Regarding the current crisis in Israel, which got underway when the government attempted to make various changes to the Supreme Court, there have been some, including outgoing defence minister Benny Gantz, who have claimed that Israel now stands on the brink of civil war. Gantz, who is opposed to the government’s proposed changes to the Supreme Court, even said, when urging further protests, that “it’s time to make the country tremble”. Talks of civil war may be a bit extreme, Israel’s President told Gantz and others to settle down, yet nevertheless, commentators have been united in their belief that the current political crisis in Israel is extremely serious, and potentially, extremely dangerous.
The crux of the current kafuffle in Israel lies with Bibi’s plans to curtail some of the powers of the Supreme Court, who currently at least, have been able to strike down government legislation should they feel the need to do so. These proposed changes have been labelled by his opponents as a totalitarian and un-democratic thing to do. While whether this is the case depends in part on one’s views of Bibi, history has proven many times that politicians who want to be dictators inevitably target the court system. In this regard, some of the anger towards Bibi and his right-wing coalition is not entirely unexpected.
To help explain the proposed changes, Al Jazeerea has provided a nice summary here, as has Reuters here. The folks at Jewish Unpacked have also provided a good run down on the changes here, and if all that isn’t enough, they also have a nice Q and A here. For a more in depth rundown, John Podhoretz, commentator of the right leaning Commentary magazine has an excellent summation of the crisis here, and while I know no conservative Israel loving Christian would ever be seen alive reading The New York Times, in the spirit of providing a balanced take on the whole affair, I would also recommend this article, located here, written by Patrick Kingsley, the NY Times’s man in Jerusalem and a man who clearly needs prayer.

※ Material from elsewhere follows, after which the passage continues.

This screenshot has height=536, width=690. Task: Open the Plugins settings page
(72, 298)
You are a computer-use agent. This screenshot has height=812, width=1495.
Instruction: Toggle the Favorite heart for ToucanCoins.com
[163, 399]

Underlying the government's plans for the Supreme Court has been the unique position the court has held in the nation's political and legal architecture, a position that has been unique to other Supreme Court's in western democracies. Israel’s Supreme Court is regarded as one of the most activist and powerful in the western world. And while a standard right-wing verse left wing analysis of the crisis is superficial, there is truth to it. The Court has often tilted to the left and has been accused of favouring minority rights over national rights. Yet before one takes the government line as gospel, one should wonder if this tilt is necessarily a bad thing given that western democracy works because power is checked and counter-balanced to ensure that governments do not rule only for the majority. This left-wing tilt also helps keep the worst impulses of the security state at bay – something we in the west have not been good at, and one must also remember that the government, which only won the recent election by about 30,000 votes, has had to form a coalition with some pretty hard-line right-wing elements who hold some beliefs that are uncomfortable to say the least. The Times of Israel wrote about these elements recently here while Israel’s former deputy Prime Minister, Haim Ramon, gave his two cents worth regarding the election of these elements over at The Jerusalem Strategic Tribune here.

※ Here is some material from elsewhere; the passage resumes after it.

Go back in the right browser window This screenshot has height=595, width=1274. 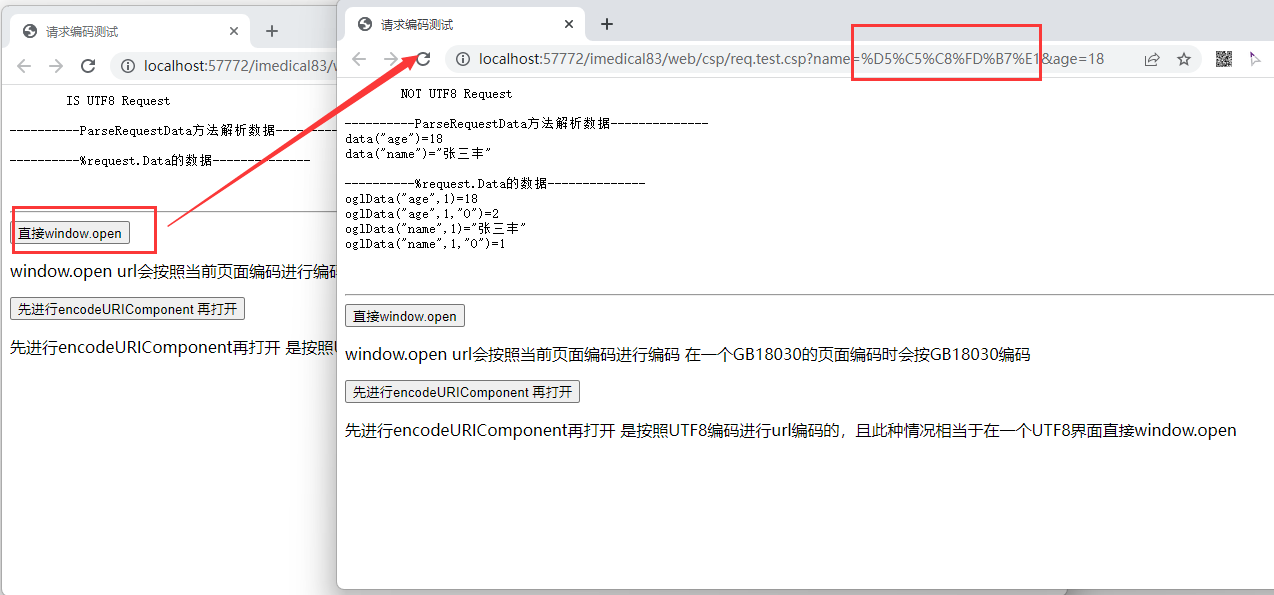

As has quickly become apparent, this crisis has become more than just a fight about the nature of the Supreme Court, as important as that is. Israel has always been a compromise between the Jerusalem vision of Israel and the Tel ’Aviv vision of Israel, between a more secular and pluralist vision and a more nationalist and religious vision. While the two sides have worked together pretty well over the years, as the nation’s demography has changed, Bibi’s plans for the Supreme Court has been the catalyst for the clash we are now witnessing between these two visions of Israel. Rabbi Yehoshua Pfeffer has explored this side of the crisis here and for some interesting reading on these demographics click here and here.
Despite one’s views on the whole affair, one thing that is certain is that the right-wing coalition in Israel has scored an enormous, spectacular even, own goal in their handling of these proposed reforms. Haviv Gur, at The Times of Israel explains that here.
Interestingly, just prior to these events, Israel was found to be the fourth happiest nation in the world. I think we should, amidst all of this, also spare a thought for the researchers who made this conclusion and wish them well in their job search.